__Given text__.
##########
Failure modes (15 minutes)

Failure 1: Flink TaskManager crash. Recovery: checkpoint replay, no data loss because Kafka retention covers the gap. Failure 2: Late-arriving conversion (8 days after click). Recovery: dropped from real-time, captured in daily Spark which has wider join window. Failure 3: Hot user_id (whale account driving 1% of all events). Recovery: salt the partition key with mod-N suffix, recombine in aggregation step.
Step 7

Operational details (10 minutes)

On-call runbook for Flink lag > 5 minutes. Daily reconciliation report for batch vs real-time delta. Schema evolution: producer adds a field, Flink reads with default, Spark catches up next day. Cost: estimate Snowflake credits for the daily job and Kinesis Data Streams cost for Kafka equivalent.

What Interviewers Watch For

1

Diagram clarity

Can the interviewer take a photo of the whiteboard and have it make sense without you in the room? If not, the diagram is failing its job.
2

Pacing

20 minutes drawing, 40 minutes narrating. Spending 50 minutes drawing means you ran out of failure-mode time, which is the L5 signal slot.
3

Annotated arrows

Every arrow has a data format and an approximate volume. “JSON, 200K/sec” on an arrow tells the interviewer 10 things at once.
4

Conventions held throughout

If you use cylinders for storage early, use them for storage everywhere. Inconsistent symbols make the interviewer mentally retranslate every component, which slows their grading and lowers their confidence.

How Whiteboard Design Connects to the Rest of the Loop

Whiteboard design is the format under which data pipeline system design interview prep is conducted in person. The reasoning is identical; the medium is the constraint. The schema sketches you draw here borrow from schema design interview walkthrough, and the cloud-service references are deeper if you've prepped AWS Data Engineer interview prep or Google Cloud Data Engineer interview prep.
##########
__Available data__.
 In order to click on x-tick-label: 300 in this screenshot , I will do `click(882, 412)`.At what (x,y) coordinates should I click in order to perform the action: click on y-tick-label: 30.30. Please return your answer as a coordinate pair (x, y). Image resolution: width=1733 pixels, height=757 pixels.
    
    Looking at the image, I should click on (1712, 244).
##########
__Brief A__. Summarize the whiteboard design text in two sentences.
__Brief B__. Reproduce the passage of the whiteboard design text from "Diagram clarity" to "failing its job.".

__Task solution A__. The text pairs pipeline failures (a Flink TaskManager crash, a late-arriving conversion, and a hot user_id) with their recoveries, then lists operational details: an on-call runbook, a daily reconciliation report, schema evolution, and cost estimates. It names four things interviewers watch for (diagram clarity, pacing, annotated arrows, and conventions held throughout) and describes whiteboard design as the in-person format for data pipeline system design interview prep, where the reasoning is identical and the medium is the constraint.

__Task solution B__.
Diagram clarity

Can the interviewer take a photo of the whiteboard and have it make sense without you in the room? If not, the diagram is failing its job.